Под давлением дворянства и среди духовенства возникло «легкое» отношение к постам возникло, которое частенько указывало, что главное «не ругаться», «людей не есть» и уже одним этим можно «войти в Царство Божие», а поститься вроде и не обязательно.
А вот купечество и особенно крестьянство пока этими влияниям не поддаются.
Идти против общества мы не собираемся и заниматься не революциями, ни контрреволюциями не будем.
Торговлю беконом и сливочным маслом Савва не свернул, а ограничил. Он заранее подготовился к посту и открыто теперь торгует рыбой.
Для меня откровением оказалось чуть ли не первое место наваги среди рыб популярных в этот пост. Она уверенно его держит вместе с сельдью, опережая даже местные речные виды, которые уверенно держат почетное третье место разделяя его с семгой.
Постная торговля у Саввы идет не менее бойко чем шла до этого беконная и масляная.
Перед самым постом он расширил свою лавки основательно подготовился к ней.
За время своих временных трудностей Савва не потерял нужные контакты с поставщиками рыбы. Анна выступила его поручителем и ему удалось заключить очень выгоднейшие контракты, которые позволяют ему теперь торговать держа цены на копейку или две ниже других.
В итоге у Саввы доходность торговли даже выросла.
Парадоксальным образом выросла доходность нашего ресторана, а вот отдача от трактира уменьшилась и значительно.
По мнению Вильяма главным фактором были не постные изменения в меню, а появление некоторой аскезы. Тише и скромнее стали цыгане, они поют в основном спокойные и даже печальные городские романсы, нет купеческих загулов и они сами частенько осаживают публику за чрезмерные гуляния.
В ресторане публика тоже ведет себя тише и скромнее, но гостей меньше не становится. Только каждый вечер среди посетителей обязательно кто-то из калужских священников.
Батюшки по очереди скромно сидят на отдельным столиком. Блюда у них строго постные и они молча наблюдают за происходящим в зале.
Каждый вечер не пустуют отдельные кабинеты, их снимают те, кто не желает себя особо ограничивать постными временами.

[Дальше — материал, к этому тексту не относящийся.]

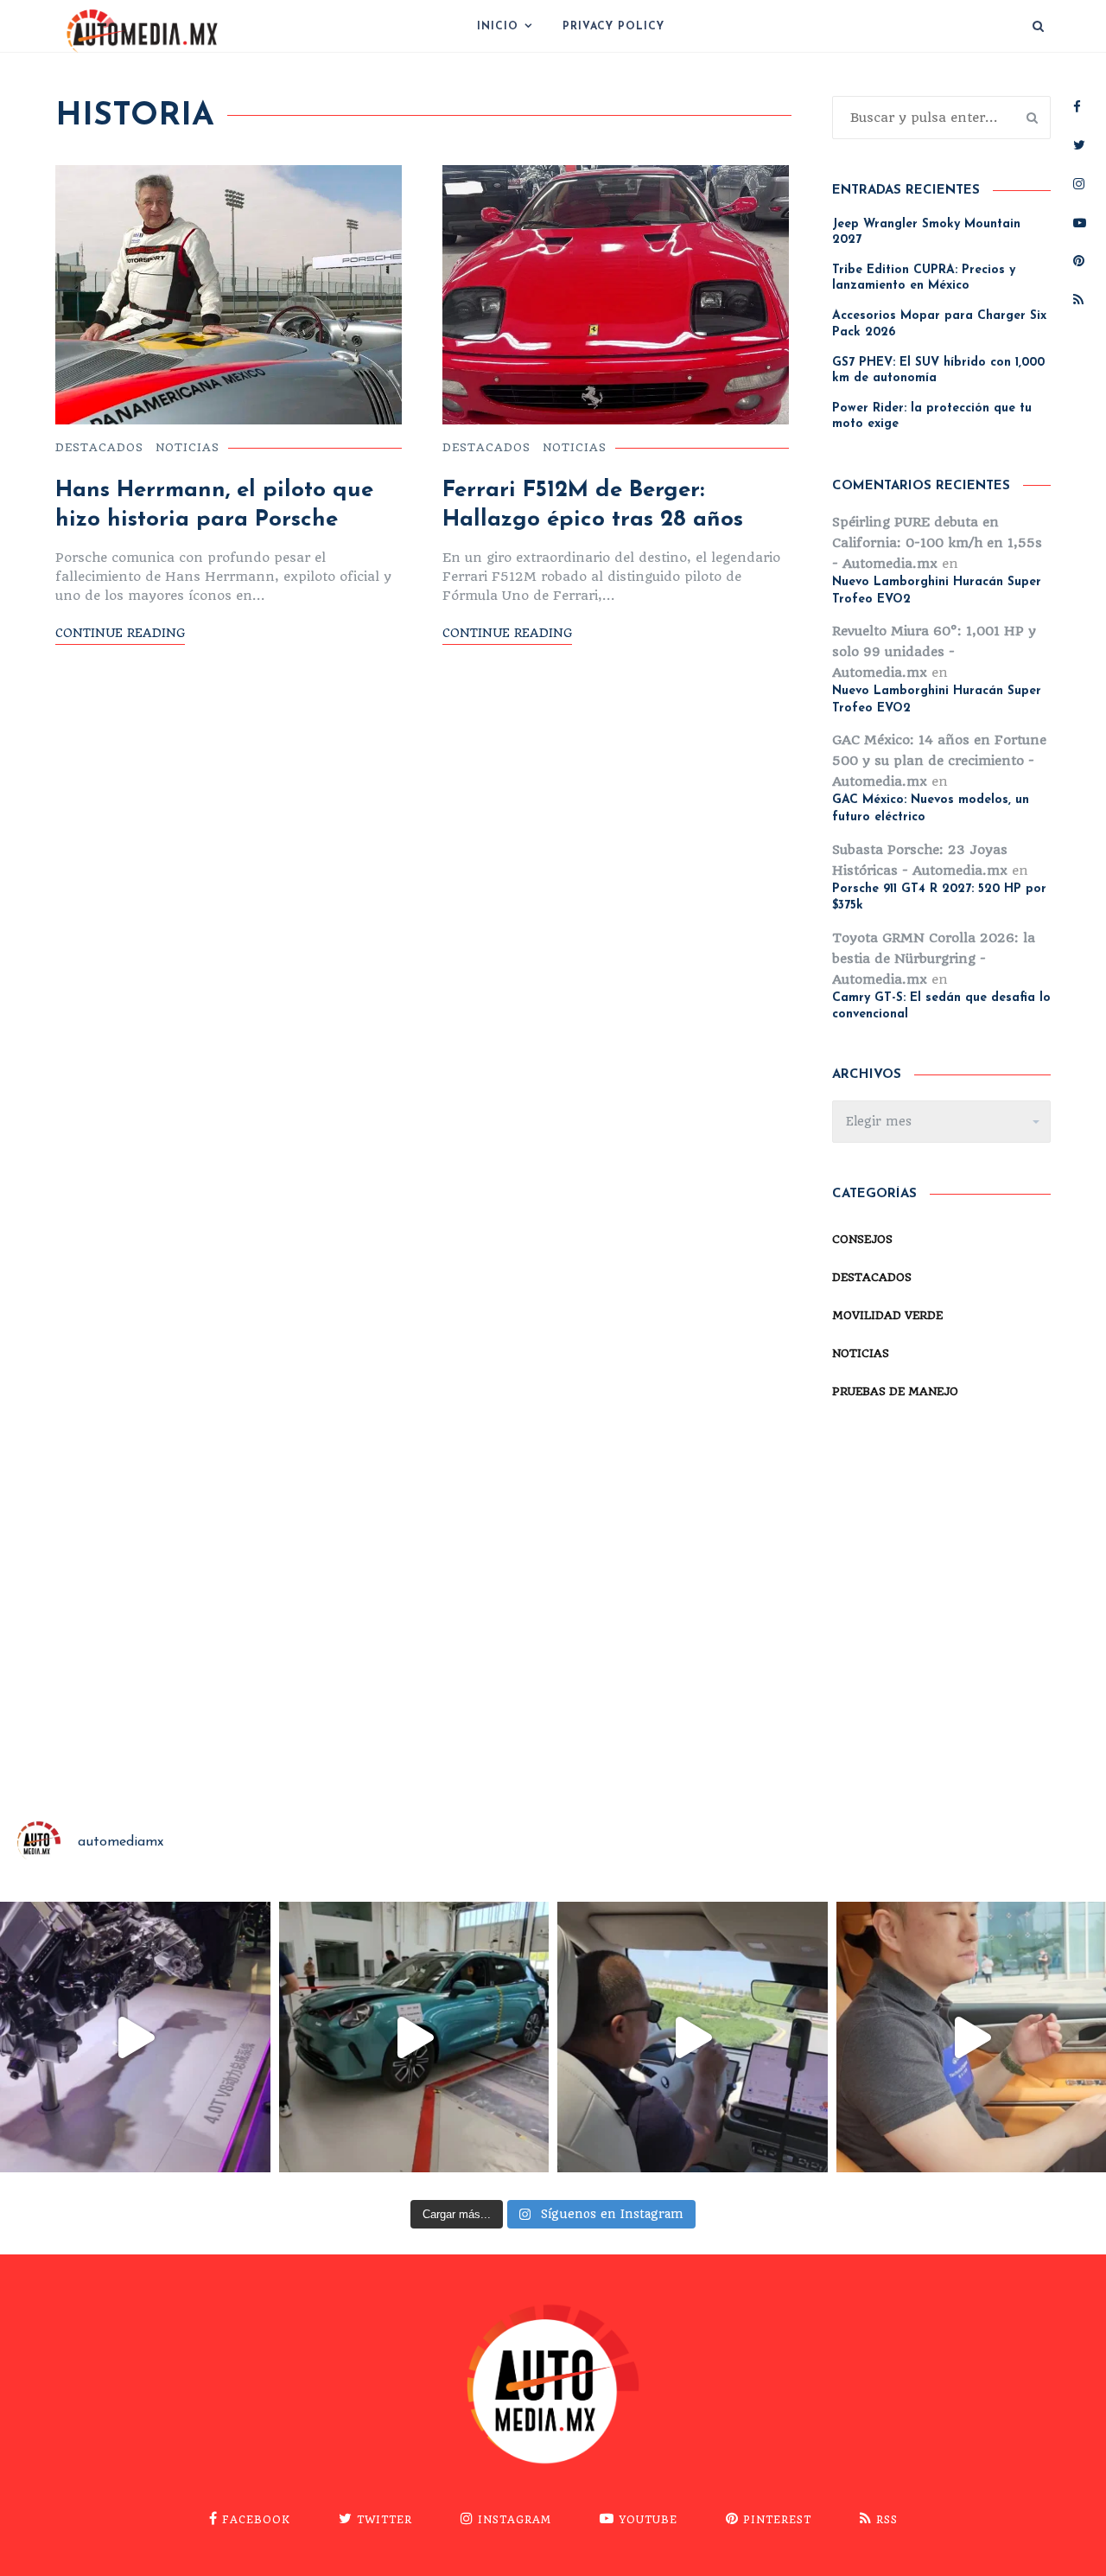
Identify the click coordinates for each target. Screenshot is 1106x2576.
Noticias (187, 447)
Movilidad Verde (887, 1315)
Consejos (862, 1239)
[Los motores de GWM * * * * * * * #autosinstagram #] (135, 2037)
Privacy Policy (613, 27)
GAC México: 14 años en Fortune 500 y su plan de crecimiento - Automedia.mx (939, 760)
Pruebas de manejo (895, 1391)
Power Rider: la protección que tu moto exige (932, 416)
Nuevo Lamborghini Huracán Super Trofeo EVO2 (936, 591)
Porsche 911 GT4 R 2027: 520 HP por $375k (939, 898)
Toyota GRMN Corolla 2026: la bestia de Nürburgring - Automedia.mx (933, 958)
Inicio (497, 27)
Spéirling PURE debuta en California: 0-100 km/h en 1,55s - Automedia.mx (937, 542)
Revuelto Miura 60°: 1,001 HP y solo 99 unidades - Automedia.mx (934, 651)
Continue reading (120, 633)
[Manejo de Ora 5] (692, 2037)
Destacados (99, 447)
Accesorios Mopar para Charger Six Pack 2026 (939, 323)
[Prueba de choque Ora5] (414, 2037)
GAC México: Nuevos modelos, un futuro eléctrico (930, 809)
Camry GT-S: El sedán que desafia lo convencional (941, 1007)
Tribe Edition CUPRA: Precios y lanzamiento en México (923, 278)
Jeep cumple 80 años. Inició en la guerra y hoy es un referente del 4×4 (221, 1730)
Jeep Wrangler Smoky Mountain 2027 (926, 232)
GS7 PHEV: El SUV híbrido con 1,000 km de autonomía (938, 370)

На второй день работы ресторана двое заезжих молодых гвардецев сняли отдельный номер и привели с собой местных куртизанок.
В какой-то момент молодые люди захотели послушать сестер в общем зале вместе со своими дамами. Кузьма проявил бдительность и оперативно призвав швейцаров помешал молодым офицерам.
Разгорающийся скандал быстро потушил жандармский подполковник ужинавший в ресторане.
Господа гвардейцы имели бледнейший вид выслушивая его лекцию о чести дворянина и офицера и мало того им пришлось еще и извиняться перед Вильямом как управляющим, а самое главное перед нашим метрдотелем, простым крепостным мужиком.
Во избежания подобных инцидентов полицейский чин стал дежурить не только перед трактиром, но и в самом ресторане.
Время неуклонно бежало и когда до Рождества оставался ровно месяц Анна утром во время завтрака как-то сказала мне:
— Саша, если в ближайшие два-три дня из Лондона не будет ни каких известий, я предлагаю начать поиски денег.
Я поставил чашку чая, который пил в эту минуту и достал свою записную книжку.
— Мне вчера не спалось и когда ты заснула, я немного поработал и подвел промежуточный итог.
Немного это конечно очень скромно сказано, Анне с вечера не здоровилось и Пелагея напоила её какими-то своими хитрыми травами, а я полночи просидел без сна.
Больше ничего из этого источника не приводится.